Counting Rhythm

Back to Basics: Counting Rhythm

Hey guys, Dan here again with another mind-boggling article for y’all to wrap your ears/eyes/whatever around. Up to now, I’ve mostly done either gear based posts, or intermediate to advanced music stuff and something has occurred to me; what about the beginners? What about those brave rockers who are just starting out on their musical journey and need some help? You guys arguably need more help right? Well fear not beginners, I’m starting a new series called Back to Basics which is going to touch on the simple but essential tools that are necessary to get you’re skillz up. Today we’re looking at real doozy; Rhythm.

How to Count Rhythms

So it’s fairly simple, if you don’t know how to play in time, then you can’t play along to songs or with other musicians, and that would suck. Rhythm is the foundation that music is built on, so you can imagine that its pretty important right? At first, understanding rhythm can seem pretty daunting, but it’s actually pretty chill. We’re going to be looking at three of the big dawgs of time signatures used in music: 4/4, 3/4, and 6/4. 

So what do these terms mean? Put simply, the two numbers in a time signature are there to tell you how many beats there are in each bar of music. So if we’re playing in 4/4 there are four quarter-note beats in each bar. Equally if we’re playing in 3/4 there are three quarter-note beats in a bar, and the same goes for 6/4 (six beats in a bar). 

Counting Rhythms Practice

Now for some of you that will make total sense, for others it still may be confusing as to how those words help you count rhythm. So lets use a song that helps you understand it better.

This is “Do I Wanna Know?” by Arctic Monkeys. A song I’m sure most of you are familiar with. If we listen to the intro of the song we can hear a kick drum and a snare drum. If you focus in on the kick pattern you’ll be hear that it’s actually spelling out the time signature of the song, which is 4/4. You can almost count along with the pattern as it plays e.g:

 

Counting Rhythm

Counting Rhythm

//1, 2, 3, 4 // 1, 2, 3, BA-NA-NA-NAAA //

Counting rhythm is a simple as that! 

Ok so no we’ve got an understanding of what it sounds like lets look at it written down:

  

        

As we can see, there are two crudely drawn bars of music here. We’re playing in 4/4 so there are four black dots (i.e quarter notes) in each bar. Those four dots are the anchor of the song’s time signature, what all other melody and rhythms used in the song will be based around. Going back to the Arctic Monkeys song as an example, if you listen to the snare pattern you’ll hear that it falls on the second and fourth beats of each bar.

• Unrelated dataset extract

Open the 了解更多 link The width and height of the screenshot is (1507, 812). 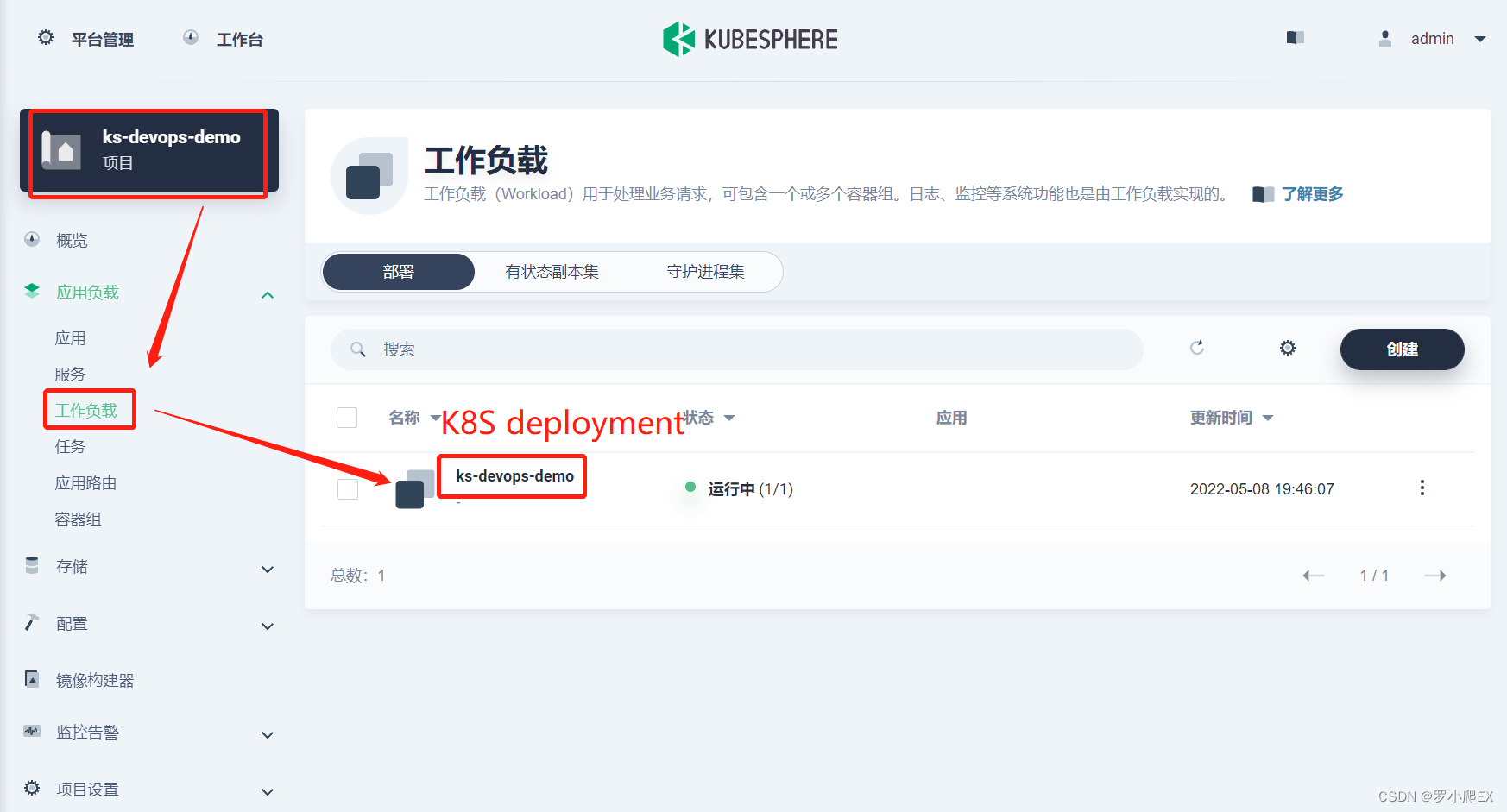coord(1312,193)
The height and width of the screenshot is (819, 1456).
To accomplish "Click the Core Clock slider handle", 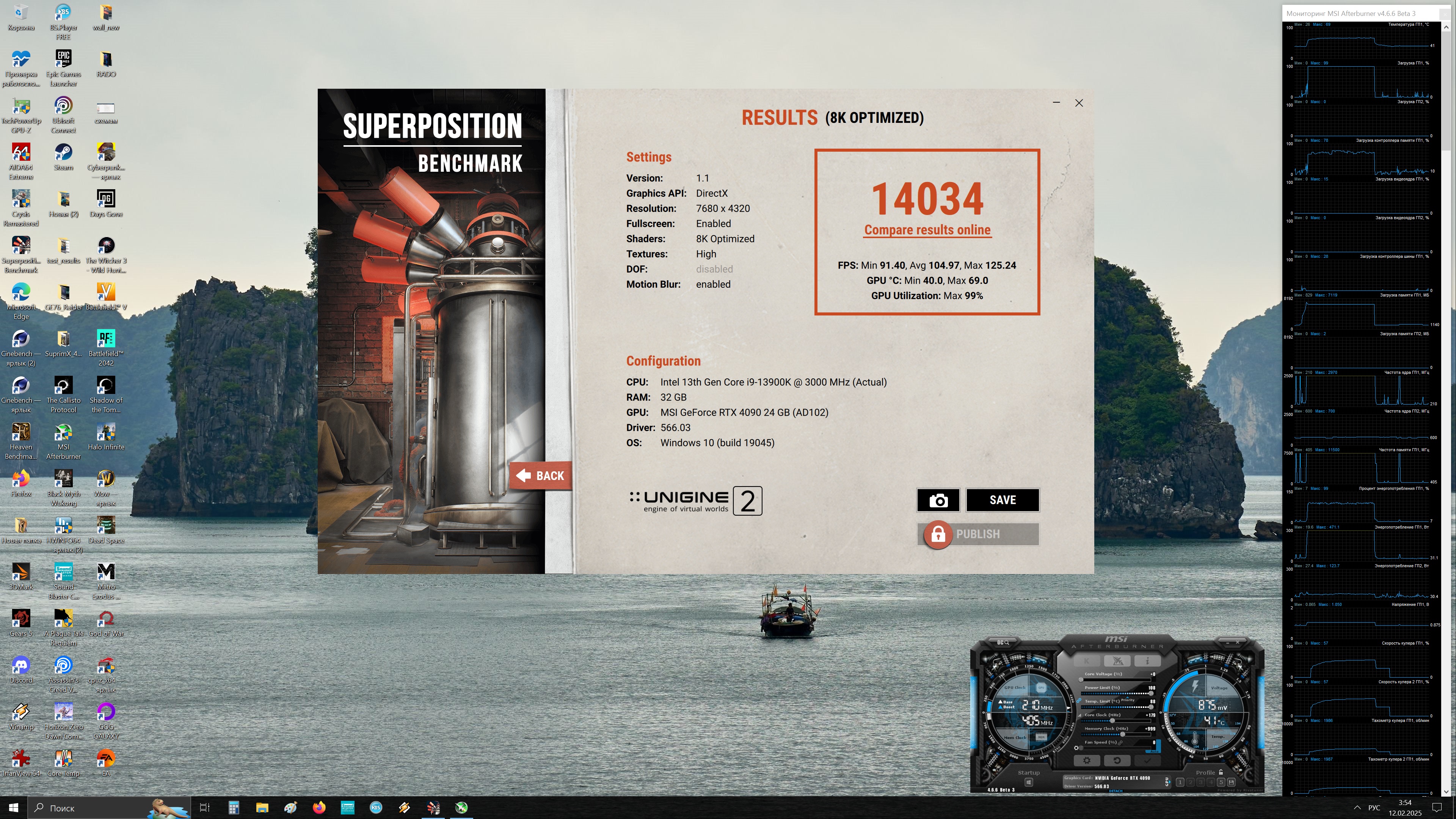I will coord(1112,721).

Part writing such as this is a really easy way to help understand how we use rhythm to help us write parts for songs. Lets try it with another time signature: 

        So now we’re playing in 3/4. For those of you unsure of what a 3/4 tempo feels like, listen to any waltz. The waltz is style of music based entirely around 3/4 signatures. It’s got a sort of Um Cha Cha feel if that helps at all. As we can see from this drawing, there are now only three beats in each bar, three quarter-note beats. 3/4, get it?

Finally lets look at 6/4 

 

             So 6/4 is slightly trickier to get your head around but stay with me. We know that the first number in our time signature denotes how many beats there are in a bar, so we know that there are six beats to each bar. The sharpest tools in the shed out there may have noticed that 6/4 is essentially the same as 3/4 because its just doubling the number of beats in a bar, and you’re right it is counted in a similar way, but its not the same. Because of the larger number of beats in each bar, it is still technically in three, but it’s got a much slower feel. Here are some examples to help you understand that better:

https://www.youtube.com/watch?v=tAGnKpE4NCI

 

So the Bob Dylan tune is in 3/4, and the Metallica tune is in 6/4. We can hear that because the Bob Dylan song feels like it has more pace about it. The song feels like it’s going somewhere quicker. Whereas the Metallica song has a much more laid back feel. You can count either song in either time signature, but trust me; you’d just be making more work for yourself if you do. 

So yeah that’s basically an intro to counting Rhythm, not as scary as it sounds is it? There’s more daunting time signatures out there like 7/8 or the very unnerving 5/4, but we’ll save those for another day. Happy counting!